Nothing outside the stretch is wanted. Repeat exactly the lines of the listing below from the one that contains "Screen dimensions: 398x198" through the one that contains "Task: Click the profile bio welcome text", both ends included.

[Start of section]

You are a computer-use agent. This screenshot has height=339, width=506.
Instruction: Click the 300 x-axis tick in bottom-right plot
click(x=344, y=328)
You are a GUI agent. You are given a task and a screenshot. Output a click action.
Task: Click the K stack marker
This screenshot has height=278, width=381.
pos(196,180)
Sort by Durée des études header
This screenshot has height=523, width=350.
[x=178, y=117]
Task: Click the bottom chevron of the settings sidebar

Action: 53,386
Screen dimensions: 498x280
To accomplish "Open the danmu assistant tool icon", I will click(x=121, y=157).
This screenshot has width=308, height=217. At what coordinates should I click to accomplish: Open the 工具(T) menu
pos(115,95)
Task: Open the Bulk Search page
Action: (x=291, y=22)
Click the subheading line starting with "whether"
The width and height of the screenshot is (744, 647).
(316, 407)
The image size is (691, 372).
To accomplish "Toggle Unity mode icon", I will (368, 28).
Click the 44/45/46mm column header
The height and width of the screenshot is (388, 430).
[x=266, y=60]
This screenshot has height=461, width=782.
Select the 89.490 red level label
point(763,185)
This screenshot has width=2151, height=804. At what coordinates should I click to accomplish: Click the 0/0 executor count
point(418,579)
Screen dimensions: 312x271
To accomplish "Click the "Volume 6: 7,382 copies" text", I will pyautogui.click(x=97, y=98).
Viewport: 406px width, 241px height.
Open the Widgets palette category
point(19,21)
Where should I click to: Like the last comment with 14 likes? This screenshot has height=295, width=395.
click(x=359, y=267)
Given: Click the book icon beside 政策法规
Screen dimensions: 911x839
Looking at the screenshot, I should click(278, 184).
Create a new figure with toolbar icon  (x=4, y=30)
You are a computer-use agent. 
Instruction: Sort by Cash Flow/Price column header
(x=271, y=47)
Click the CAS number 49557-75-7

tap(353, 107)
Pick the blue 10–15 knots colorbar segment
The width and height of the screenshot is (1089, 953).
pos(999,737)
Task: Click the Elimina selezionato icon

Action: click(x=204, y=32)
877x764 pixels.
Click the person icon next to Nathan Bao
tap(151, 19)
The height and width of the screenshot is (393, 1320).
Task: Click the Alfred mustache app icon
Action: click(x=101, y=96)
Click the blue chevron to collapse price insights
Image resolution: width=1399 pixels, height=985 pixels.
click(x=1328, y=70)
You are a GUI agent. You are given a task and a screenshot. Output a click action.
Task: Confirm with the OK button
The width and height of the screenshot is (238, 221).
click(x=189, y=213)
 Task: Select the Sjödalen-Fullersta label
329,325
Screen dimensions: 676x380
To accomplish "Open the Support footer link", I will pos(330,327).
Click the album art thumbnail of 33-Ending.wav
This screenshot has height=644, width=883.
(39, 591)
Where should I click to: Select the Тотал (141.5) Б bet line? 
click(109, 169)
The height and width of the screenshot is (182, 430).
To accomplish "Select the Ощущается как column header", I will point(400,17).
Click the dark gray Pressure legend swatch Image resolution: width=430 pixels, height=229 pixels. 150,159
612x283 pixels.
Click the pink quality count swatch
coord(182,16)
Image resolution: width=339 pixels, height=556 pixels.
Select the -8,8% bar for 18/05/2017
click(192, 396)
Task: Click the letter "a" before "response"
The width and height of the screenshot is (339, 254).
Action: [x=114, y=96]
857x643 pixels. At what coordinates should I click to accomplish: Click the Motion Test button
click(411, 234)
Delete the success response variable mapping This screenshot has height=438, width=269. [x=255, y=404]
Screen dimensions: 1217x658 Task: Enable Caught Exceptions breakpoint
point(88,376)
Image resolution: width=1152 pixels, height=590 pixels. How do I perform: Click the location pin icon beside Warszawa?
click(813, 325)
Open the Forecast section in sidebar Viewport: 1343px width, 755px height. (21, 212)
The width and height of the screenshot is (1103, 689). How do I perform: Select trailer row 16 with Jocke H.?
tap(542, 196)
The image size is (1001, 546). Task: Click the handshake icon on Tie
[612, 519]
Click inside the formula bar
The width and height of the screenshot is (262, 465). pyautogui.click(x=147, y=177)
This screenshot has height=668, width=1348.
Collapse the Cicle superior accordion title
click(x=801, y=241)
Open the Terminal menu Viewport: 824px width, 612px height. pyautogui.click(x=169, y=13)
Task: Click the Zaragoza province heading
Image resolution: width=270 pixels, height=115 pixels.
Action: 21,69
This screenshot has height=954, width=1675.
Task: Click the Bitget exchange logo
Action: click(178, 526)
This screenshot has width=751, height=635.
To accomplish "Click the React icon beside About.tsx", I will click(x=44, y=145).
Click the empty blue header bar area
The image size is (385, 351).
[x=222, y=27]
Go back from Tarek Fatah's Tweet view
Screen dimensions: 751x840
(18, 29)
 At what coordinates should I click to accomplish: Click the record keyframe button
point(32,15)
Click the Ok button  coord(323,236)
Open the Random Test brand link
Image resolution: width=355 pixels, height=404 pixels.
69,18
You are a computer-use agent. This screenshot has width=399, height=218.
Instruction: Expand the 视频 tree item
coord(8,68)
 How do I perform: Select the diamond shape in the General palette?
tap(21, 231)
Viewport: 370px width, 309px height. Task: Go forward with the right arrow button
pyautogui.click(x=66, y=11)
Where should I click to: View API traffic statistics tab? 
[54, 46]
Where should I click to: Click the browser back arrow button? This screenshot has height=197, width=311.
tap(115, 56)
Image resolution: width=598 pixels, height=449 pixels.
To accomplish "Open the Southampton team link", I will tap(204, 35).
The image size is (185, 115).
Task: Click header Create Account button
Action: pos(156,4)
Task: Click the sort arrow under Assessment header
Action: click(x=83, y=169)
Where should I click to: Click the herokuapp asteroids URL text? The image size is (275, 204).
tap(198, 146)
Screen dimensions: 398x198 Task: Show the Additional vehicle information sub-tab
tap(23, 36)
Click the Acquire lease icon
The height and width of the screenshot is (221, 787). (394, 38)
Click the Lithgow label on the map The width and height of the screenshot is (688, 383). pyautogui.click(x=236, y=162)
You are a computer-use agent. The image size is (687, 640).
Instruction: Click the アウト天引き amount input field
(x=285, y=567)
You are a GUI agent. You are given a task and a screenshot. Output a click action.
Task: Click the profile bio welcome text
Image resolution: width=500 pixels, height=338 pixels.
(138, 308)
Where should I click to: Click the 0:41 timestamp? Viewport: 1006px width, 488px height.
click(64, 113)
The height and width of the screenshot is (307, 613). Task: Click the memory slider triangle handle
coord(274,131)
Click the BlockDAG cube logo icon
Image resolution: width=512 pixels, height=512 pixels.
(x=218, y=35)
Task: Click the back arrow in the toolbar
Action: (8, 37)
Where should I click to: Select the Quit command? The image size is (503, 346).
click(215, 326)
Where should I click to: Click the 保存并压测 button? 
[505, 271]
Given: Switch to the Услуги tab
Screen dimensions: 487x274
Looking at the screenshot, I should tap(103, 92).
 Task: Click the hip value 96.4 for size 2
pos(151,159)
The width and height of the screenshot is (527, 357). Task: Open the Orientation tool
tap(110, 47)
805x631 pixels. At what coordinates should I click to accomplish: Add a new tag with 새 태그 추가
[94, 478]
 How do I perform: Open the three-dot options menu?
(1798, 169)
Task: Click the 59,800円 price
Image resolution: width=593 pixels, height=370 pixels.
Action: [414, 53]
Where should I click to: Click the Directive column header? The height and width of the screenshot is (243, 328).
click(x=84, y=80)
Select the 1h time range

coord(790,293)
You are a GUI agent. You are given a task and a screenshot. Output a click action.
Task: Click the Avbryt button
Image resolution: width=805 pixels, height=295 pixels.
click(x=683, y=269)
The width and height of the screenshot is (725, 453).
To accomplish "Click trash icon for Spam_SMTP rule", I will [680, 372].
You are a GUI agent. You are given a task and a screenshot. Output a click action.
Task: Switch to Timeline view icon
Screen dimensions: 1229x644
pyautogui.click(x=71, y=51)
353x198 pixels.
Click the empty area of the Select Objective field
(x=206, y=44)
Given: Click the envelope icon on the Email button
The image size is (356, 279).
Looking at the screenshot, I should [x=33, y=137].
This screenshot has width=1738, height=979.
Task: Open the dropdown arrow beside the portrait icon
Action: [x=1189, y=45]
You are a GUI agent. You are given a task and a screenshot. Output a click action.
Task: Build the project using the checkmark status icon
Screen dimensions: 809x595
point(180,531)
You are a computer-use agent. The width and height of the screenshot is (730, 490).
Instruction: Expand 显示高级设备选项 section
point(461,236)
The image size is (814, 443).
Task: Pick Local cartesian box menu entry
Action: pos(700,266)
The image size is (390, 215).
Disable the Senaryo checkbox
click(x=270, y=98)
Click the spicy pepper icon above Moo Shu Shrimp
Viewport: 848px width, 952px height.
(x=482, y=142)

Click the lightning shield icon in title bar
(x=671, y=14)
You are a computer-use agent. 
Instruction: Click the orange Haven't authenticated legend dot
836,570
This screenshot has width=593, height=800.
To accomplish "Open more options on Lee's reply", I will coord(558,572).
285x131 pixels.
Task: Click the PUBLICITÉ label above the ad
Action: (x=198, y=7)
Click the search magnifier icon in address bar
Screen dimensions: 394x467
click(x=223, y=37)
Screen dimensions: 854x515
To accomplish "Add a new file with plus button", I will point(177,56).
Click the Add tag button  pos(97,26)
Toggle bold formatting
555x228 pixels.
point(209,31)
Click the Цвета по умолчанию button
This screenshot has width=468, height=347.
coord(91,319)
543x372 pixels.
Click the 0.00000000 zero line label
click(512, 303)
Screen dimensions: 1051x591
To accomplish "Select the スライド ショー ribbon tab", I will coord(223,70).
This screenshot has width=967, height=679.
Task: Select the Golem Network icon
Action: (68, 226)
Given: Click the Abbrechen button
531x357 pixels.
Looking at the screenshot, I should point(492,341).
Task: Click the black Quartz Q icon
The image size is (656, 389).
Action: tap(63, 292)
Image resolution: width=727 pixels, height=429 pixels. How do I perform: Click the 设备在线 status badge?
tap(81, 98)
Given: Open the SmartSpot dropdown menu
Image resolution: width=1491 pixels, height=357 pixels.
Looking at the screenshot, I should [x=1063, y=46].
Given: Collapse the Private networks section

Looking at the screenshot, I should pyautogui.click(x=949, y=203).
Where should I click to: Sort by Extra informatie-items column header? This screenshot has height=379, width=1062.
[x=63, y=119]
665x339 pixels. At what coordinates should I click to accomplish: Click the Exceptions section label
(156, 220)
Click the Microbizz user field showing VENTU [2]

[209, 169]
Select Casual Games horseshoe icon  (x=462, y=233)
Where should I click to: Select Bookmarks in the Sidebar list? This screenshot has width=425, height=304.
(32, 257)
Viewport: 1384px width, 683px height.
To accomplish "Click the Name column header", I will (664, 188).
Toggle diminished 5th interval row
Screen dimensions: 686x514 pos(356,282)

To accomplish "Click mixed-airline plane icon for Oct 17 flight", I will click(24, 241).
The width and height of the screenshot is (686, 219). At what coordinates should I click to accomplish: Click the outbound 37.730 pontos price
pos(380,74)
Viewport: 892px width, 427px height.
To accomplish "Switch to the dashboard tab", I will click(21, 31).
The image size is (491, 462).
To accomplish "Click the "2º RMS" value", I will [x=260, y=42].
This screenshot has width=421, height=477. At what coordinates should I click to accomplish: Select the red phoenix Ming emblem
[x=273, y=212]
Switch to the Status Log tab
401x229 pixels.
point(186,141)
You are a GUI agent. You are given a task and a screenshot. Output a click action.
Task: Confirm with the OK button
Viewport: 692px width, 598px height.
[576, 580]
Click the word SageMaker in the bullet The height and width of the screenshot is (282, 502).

[End of section]

■ **RESULT OF THIS EXERCISE**
Screen dimensions: 398x198 Task: Show the Additional vehicle information sub-tab
tap(23, 36)
Click the Acquire lease icon
The height and width of the screenshot is (221, 787). (394, 38)
Click the Lithgow label on the map The width and height of the screenshot is (688, 383). pyautogui.click(x=236, y=162)
You are a computer-use agent. The image size is (687, 640).
Instruction: Click the アウト天引き amount input field
(x=285, y=567)
You are a GUI agent. You are given a task and a screenshot. Output a click action.
Task: Click the profile bio welcome text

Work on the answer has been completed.